The NEC meeting on 19 September was the annual pre-conference gathering, dedicated primarily to signing off the motions and other business to be debated by the party the following week. Given the controversial nature of some of the rule change motions, in particular, there was originally an expectation that the meeting would be contentious and drawn-out. Jeremy Corbyn’s ability to secure support for his party reform agenda had been enhanced, however, by a number of factors. First of all, there has been a general acknowledgement by key critics of Jeremy’s like Tom Watson that his authority has been enhanced by the party’s excellent general election results in June.
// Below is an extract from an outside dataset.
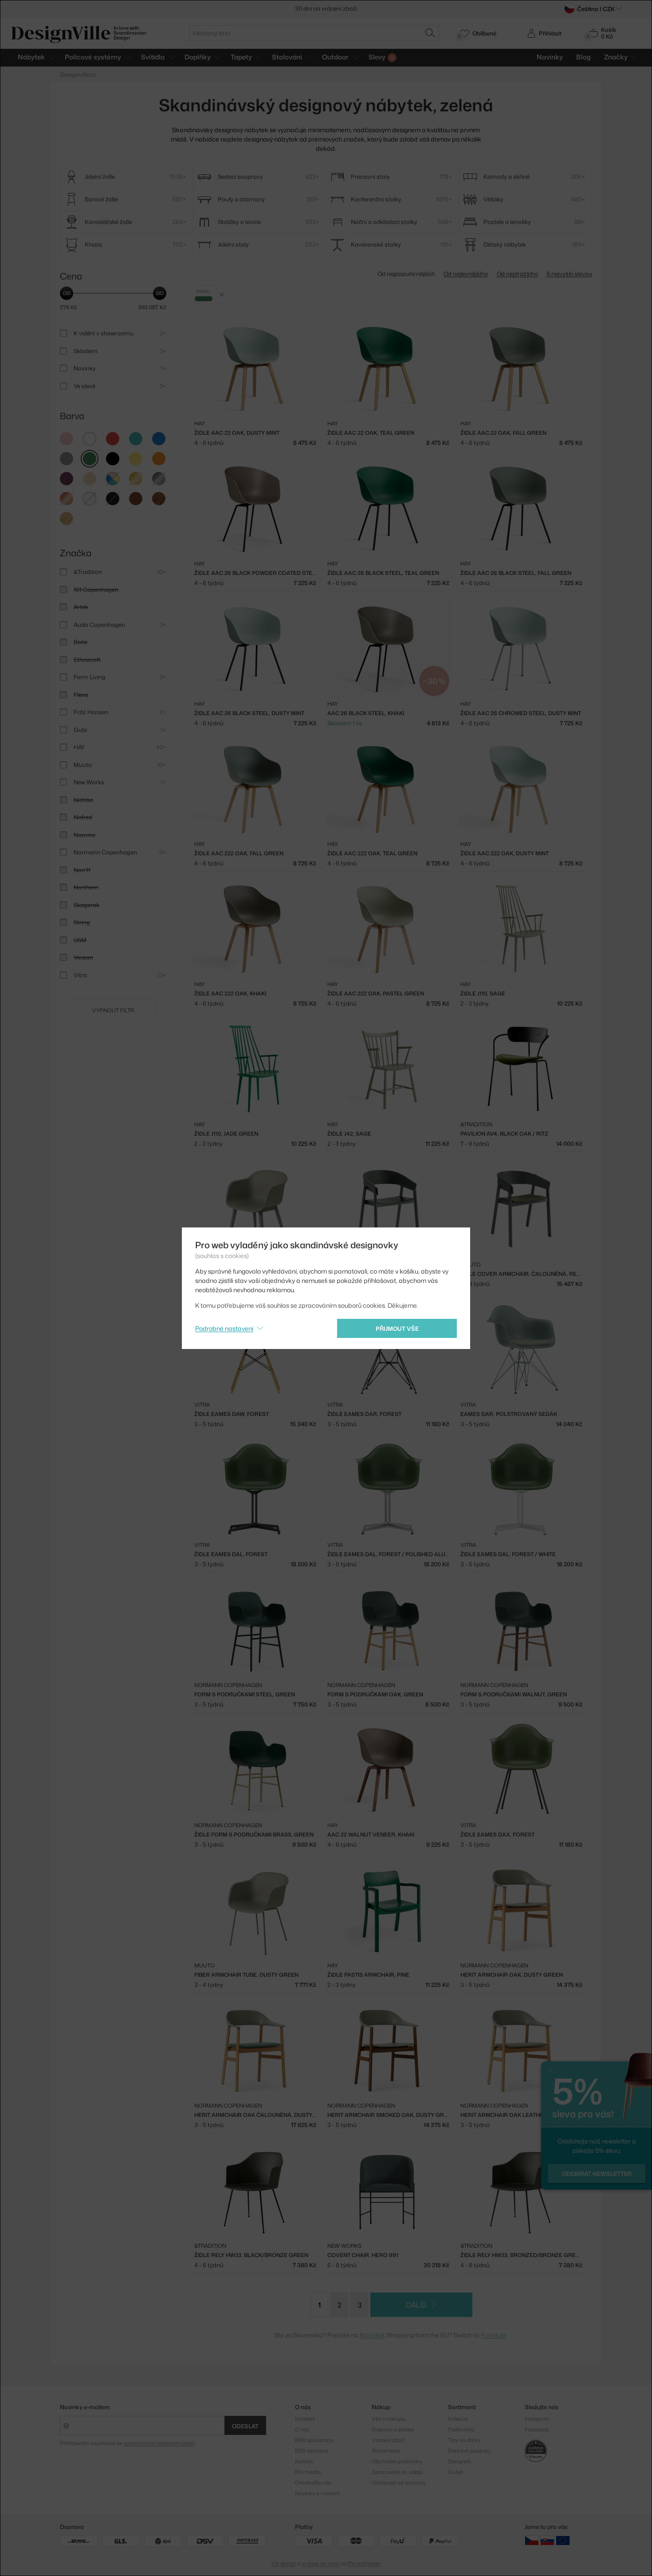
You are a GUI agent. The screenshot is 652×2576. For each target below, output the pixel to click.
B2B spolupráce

Second, the political balance on the NEC had been changed subtly but significantly by Kezia Dugdale’s resignation, with immediate effect, as Scottish Labour Leader, as her position, including her NEC place, has been taken up by her deputy, Alex Rowley, who is more inclined to support Jeremy than Kezia was. Finally, Jeremy had held talks with the major affiliated unions before the meeting, in order to secure their backing for a package of proposals that could be put before conference in the expectation of agreement (details of this below). As a result, the meeting was shorter and less argumentative than it might have been.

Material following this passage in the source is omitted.